(Stored data)
———
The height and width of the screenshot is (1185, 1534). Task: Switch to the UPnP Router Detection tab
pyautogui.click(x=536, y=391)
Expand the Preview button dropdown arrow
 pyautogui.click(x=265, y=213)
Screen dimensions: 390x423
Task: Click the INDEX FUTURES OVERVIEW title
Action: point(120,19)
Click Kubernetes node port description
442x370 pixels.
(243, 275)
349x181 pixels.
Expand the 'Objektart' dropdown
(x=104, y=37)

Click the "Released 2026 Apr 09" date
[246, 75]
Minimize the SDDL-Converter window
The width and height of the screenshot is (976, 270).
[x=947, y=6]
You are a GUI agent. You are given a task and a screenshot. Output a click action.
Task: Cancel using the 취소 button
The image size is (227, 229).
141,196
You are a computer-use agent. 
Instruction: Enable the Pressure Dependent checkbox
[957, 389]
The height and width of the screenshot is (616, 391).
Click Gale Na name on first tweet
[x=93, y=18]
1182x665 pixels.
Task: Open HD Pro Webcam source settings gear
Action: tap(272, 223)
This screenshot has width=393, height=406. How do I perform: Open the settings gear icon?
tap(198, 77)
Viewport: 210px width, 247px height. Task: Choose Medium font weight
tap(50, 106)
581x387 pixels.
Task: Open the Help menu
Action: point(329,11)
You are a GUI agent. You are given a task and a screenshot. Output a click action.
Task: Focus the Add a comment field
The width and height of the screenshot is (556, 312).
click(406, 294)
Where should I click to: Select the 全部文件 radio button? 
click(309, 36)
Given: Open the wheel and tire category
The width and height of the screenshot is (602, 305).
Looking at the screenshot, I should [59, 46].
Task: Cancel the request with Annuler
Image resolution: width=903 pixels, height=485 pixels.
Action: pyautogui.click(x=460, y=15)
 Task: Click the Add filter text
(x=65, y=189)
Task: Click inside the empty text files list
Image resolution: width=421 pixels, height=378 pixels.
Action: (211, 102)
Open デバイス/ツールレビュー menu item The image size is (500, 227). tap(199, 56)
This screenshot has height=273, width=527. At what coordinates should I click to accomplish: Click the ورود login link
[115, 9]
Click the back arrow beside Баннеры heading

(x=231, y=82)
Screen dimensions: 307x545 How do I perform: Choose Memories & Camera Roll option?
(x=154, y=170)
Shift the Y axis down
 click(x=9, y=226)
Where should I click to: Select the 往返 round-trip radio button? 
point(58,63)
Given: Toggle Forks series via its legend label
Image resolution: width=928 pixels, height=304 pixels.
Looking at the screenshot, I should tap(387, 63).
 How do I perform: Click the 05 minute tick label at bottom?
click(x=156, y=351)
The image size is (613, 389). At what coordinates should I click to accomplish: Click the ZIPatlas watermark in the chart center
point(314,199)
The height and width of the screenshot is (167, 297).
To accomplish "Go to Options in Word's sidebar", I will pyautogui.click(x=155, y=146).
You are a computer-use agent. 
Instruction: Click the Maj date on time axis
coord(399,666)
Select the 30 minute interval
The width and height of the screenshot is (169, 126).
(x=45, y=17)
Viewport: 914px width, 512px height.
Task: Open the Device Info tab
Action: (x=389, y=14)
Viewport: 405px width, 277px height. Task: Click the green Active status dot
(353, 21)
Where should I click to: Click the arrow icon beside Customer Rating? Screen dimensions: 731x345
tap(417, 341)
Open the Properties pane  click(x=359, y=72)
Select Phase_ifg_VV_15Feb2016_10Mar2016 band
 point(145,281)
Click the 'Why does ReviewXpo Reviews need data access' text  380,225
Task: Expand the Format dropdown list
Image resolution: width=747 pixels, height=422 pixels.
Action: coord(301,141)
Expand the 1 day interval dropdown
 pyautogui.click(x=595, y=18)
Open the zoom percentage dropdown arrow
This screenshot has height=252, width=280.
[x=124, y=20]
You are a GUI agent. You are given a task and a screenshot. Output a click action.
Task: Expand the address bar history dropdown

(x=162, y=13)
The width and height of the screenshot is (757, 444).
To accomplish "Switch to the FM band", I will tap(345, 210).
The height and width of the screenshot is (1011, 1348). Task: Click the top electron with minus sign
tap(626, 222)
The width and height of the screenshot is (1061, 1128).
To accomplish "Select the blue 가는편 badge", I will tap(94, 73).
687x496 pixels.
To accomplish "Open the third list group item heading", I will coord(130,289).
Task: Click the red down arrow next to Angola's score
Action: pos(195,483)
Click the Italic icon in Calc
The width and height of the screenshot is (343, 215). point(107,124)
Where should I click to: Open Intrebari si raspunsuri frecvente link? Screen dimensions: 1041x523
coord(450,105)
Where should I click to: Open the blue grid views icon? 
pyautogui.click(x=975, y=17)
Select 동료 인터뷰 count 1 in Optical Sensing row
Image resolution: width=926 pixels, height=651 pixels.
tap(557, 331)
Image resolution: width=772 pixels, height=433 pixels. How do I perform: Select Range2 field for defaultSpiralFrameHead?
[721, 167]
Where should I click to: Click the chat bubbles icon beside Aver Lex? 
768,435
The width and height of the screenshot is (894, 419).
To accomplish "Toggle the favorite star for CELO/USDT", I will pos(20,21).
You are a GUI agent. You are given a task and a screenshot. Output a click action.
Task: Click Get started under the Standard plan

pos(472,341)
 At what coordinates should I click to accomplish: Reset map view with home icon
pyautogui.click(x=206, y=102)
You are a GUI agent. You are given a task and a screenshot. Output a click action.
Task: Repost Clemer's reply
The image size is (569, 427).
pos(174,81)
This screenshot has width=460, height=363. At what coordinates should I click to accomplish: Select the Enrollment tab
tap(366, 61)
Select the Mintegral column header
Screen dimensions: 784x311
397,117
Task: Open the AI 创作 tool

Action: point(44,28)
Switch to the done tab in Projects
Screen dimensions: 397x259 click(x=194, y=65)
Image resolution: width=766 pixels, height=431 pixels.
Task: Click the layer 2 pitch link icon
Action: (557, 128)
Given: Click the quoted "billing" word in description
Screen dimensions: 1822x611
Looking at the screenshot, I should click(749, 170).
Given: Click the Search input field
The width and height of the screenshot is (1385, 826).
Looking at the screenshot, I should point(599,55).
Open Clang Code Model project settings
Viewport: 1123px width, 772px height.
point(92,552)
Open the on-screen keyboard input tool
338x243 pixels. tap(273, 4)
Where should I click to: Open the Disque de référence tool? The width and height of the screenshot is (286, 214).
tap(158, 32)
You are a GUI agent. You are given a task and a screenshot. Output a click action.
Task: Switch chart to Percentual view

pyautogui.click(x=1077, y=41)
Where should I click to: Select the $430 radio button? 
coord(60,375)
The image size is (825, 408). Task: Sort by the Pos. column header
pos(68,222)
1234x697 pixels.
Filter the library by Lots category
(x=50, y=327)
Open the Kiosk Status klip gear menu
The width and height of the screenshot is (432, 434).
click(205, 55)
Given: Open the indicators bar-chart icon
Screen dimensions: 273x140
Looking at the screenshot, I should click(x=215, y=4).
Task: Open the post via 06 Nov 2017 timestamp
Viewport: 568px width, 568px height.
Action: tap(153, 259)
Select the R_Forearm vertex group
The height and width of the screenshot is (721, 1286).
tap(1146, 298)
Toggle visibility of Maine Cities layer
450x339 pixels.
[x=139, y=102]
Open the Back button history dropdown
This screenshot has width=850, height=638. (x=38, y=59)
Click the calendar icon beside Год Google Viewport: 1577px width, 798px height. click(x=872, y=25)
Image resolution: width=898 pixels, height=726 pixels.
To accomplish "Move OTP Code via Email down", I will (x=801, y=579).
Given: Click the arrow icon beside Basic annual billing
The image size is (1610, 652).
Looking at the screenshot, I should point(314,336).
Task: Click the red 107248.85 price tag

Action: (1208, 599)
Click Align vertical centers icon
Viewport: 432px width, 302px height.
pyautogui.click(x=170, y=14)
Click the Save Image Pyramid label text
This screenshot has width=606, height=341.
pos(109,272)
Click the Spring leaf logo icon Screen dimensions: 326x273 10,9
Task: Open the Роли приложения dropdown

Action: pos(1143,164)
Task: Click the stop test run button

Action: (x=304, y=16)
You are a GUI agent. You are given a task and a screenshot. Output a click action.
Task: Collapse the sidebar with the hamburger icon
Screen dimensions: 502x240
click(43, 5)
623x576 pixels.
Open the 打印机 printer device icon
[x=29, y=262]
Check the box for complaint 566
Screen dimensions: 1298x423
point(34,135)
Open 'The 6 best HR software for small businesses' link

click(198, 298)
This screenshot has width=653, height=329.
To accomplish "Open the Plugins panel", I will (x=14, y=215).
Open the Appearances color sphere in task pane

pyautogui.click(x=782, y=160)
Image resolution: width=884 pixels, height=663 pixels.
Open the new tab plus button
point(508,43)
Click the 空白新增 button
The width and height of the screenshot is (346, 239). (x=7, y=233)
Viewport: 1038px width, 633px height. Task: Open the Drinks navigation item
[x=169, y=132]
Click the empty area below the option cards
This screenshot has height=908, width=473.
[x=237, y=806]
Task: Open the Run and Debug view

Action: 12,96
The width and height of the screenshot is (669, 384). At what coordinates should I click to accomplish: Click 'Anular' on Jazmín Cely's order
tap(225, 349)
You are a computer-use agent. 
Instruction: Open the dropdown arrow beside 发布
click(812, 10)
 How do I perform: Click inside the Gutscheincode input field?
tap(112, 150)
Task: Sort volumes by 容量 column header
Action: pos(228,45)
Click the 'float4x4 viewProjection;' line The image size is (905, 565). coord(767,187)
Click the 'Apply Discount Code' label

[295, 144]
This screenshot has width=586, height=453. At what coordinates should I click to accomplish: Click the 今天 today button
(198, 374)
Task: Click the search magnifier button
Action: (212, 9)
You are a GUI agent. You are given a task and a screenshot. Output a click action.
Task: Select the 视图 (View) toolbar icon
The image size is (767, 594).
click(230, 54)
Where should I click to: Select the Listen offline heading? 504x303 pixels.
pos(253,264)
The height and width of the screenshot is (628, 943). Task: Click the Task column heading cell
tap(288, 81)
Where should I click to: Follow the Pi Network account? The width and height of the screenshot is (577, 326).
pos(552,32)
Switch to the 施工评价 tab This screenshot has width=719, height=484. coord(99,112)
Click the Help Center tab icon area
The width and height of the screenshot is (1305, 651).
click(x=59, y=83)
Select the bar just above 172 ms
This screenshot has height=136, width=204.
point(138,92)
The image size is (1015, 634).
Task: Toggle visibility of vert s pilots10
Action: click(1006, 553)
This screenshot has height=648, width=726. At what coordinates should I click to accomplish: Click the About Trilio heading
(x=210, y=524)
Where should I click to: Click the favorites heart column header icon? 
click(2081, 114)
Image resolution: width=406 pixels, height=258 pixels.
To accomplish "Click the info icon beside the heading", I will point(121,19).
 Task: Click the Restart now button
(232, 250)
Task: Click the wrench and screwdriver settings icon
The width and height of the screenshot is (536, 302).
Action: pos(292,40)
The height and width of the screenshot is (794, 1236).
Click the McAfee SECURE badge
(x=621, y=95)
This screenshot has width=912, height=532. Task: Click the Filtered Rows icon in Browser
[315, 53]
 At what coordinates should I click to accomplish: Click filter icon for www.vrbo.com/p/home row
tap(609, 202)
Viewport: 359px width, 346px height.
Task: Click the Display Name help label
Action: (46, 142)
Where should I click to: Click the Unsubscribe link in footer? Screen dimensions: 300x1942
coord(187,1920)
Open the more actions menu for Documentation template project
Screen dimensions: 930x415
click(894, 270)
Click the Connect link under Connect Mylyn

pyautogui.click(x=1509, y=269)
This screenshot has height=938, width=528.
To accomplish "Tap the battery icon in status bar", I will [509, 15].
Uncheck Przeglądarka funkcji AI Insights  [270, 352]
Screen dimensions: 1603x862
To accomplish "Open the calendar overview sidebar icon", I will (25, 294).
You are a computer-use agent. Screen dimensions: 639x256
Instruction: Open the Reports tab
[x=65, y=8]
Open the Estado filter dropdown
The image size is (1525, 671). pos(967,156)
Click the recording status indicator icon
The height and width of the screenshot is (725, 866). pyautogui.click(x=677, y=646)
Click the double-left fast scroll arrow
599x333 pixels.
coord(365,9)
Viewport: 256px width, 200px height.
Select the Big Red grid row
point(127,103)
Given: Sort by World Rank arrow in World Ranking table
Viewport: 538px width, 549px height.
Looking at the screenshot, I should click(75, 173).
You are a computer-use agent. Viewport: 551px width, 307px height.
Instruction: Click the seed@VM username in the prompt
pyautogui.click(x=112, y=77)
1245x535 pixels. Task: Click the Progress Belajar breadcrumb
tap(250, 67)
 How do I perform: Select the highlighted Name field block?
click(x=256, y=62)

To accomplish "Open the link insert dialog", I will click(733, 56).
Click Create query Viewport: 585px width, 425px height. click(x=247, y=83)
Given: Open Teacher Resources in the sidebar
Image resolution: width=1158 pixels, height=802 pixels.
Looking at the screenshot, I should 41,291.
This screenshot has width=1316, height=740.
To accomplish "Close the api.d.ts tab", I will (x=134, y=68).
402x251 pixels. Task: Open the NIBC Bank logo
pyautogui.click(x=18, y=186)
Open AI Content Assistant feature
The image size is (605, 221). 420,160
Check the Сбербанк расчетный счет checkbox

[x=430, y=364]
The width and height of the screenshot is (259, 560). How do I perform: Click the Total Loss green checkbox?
———
**Task requirements**
A verbatim transcription is needed of the lines above, starting at the line with "Click Align vertical centers icon" and ending at the line with "Task: Collapse the", both included, and of nothing else.

**Output for this task**
Click Align vertical centers icon
Viewport: 432px width, 302px height.
pyautogui.click(x=170, y=14)
Click the Save Image Pyramid label text
This screenshot has width=606, height=341.
pos(109,272)
Click the Spring leaf logo icon Screen dimensions: 326x273 10,9
Task: Open the Роли приложения dropdown

Action: pos(1143,164)
Task: Click the stop test run button

Action: (x=304, y=16)
You are a GUI agent. You are given a task and a screenshot. Output a click action.
Task: Collapse the sidebar with the hamburger icon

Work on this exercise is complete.